I want to be a person of high integrity. I want to be trusting, trustworthy and dependable. I have strong moral values that need to be exhibited. This is not the person that I have always been, and I realize that fact. Over time, I have come to realize that integrity is the most important characteristic a person can have. A person with integrity is confident, honest and secure with their character. A person with integrity understands themselves, and can make sound judgments as a result. A person of integrity can weather the raging storms of life with a strength that is derived from themselves. A person of integrity supports and empowers those around him.
Philosophy of the Mind
On the road to graduation and lurching closer to a plan for post-graduation, I have hit a wall. I feel fortunate that the wall is not a lack of directions, but partly an abundance. I find myself trying to explain who I am and why I am here and where I am going. I realize that I have spent very little time contemplating these deep but fundamental questions. I understand that it will always be difficult to progress, to make the next decision, unless I can rationalize and express the principles that define me.
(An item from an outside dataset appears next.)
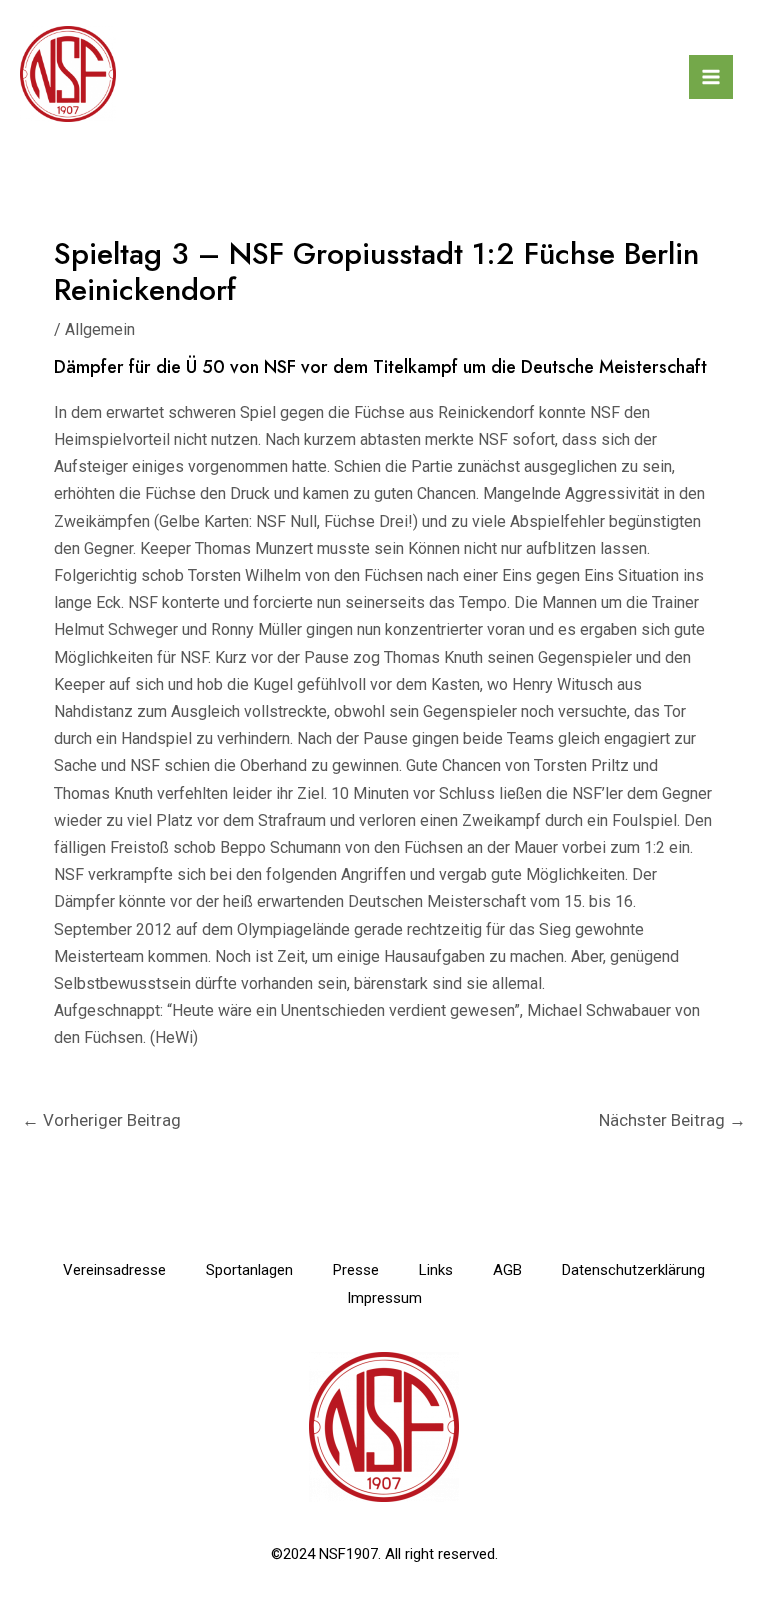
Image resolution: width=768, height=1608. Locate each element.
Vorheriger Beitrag (101, 1120)
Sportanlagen (249, 1270)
The thought had occurred to me in philosophy class, actually. There is a school of great thinkers in philosophy who spend countless hours considering what it means to be a person. Not human, but a person. Here is a start: They must be human. They must display creativity and intelligence. They must exhibit emotion.
Simple, right? In fact, those factors answer the question of what it means to be human. What makes you who you are? The biologist will tell you that it is your DNA and the organization of neurons in your brain. But, that’s still answering the same question. The Mind Body problem is an open question in philosophy, and it boils down to understanding the connection between the mind and body. How do you have consciousness? Is soldier lying in a coma in the hospital a person? What if a child is born into a coma?
While I do not feel responsible to solve a problem that has challenged society for centuries, it does lead to the question who am I? I have actually been considering this question for quite some time, originally hoping to stereotype myself into a group to which I rightfully belonged. This was High School, as I am sure that most people experience, everyone tries to define themselves. Their friends, their family, their grades, their popularity, their affiliations and activities. You all knew people who could be described by one of the following stereotypes: Jock, Prom Queen, Geek, Loner and “Friendly”. Since that delicate period in my life, I have grown older and wiser. I have realized that no matter how you define yourself, you will never truly conform to any stereotype. The real value is the path to finding yourself; your life. Ancillary to that realization is you can re-invent you as many times as you like and each description becomes a part of you.